JUST after talking to H yesterday about needing him to plan one day to move instead of showing up here so often - because it's confusing and difficult to see him all the time - he brings the kids home last night and said: "I told S7 that I'd start picking him up for a couple hours one day a week to hang out, just him and me."

And I kind of lost my cool. I asked if he meant in addition to the two days a week he's already getting the kids. He said yes.

I said no way.

THIS is him trying to eat cake, right? He wants his A, *and* he wants his family. He walked out. He needs to know what he's done. He needs to feel what he's done. He doesn't get to keep one foot in my door and one foot in her you-know-what. (Sorry. That's a wayyyy twisted and unnecessary visual.) :P

The conversation got a little heated. H said, "We'll just let the courts decide." I said, "That's fine, if we can't come to an agreement. But I promise I'm being wayyyyy more accommodating than the courts will be." He said he doesn't feel comfortable having the kids sleep over at the place he's currently living; probably because there are no freaking beds. He said he needs to get his own place before he can get them every other weekend. So I said: "Fine. Then keep getting them one evening a week and every Sunday until you have your own place. But I'm not comfortable adding more days right now. You keep adding days at this rate, and you might as well just move back in!!" (Note: there's that danged sarcasm again.)

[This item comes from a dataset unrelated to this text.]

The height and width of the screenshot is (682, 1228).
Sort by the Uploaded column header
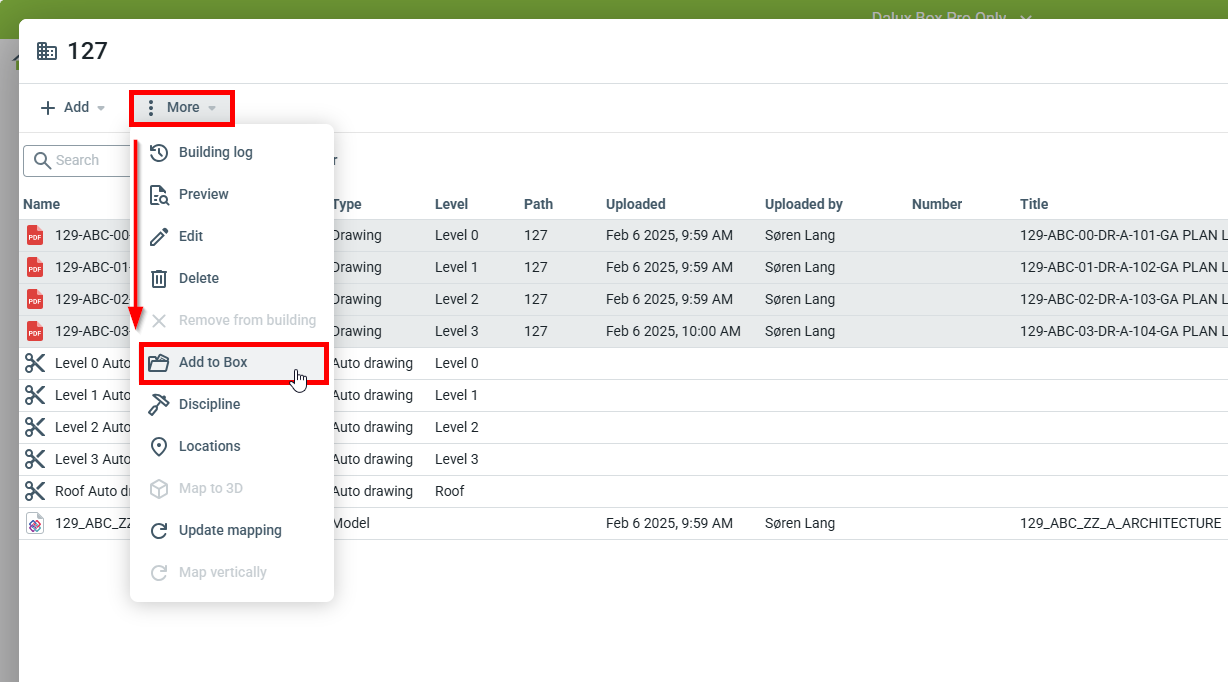(635, 204)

I feel guilty when I think of my S7. I know he needs time with his dad; they have always been the best of buds. But I didn't make this call. I didn't make the decision to step out on my family. And *I* need some peace around here. The only way I have found peace in the past month is after I have not seen H or heard from him for a few consecutive days.

I explained to H that we need to settle on a firm schedule with the kids and stick to it. That this was his choice and now he needs to go live his life and get out of ours until agreed-upon times with the kids.

I looked at him and said: "What do you WANT???" And he peeled out. He texted me about 15 minutes later, though: "I get what you're saying." I just responded: "Thank you for understanding."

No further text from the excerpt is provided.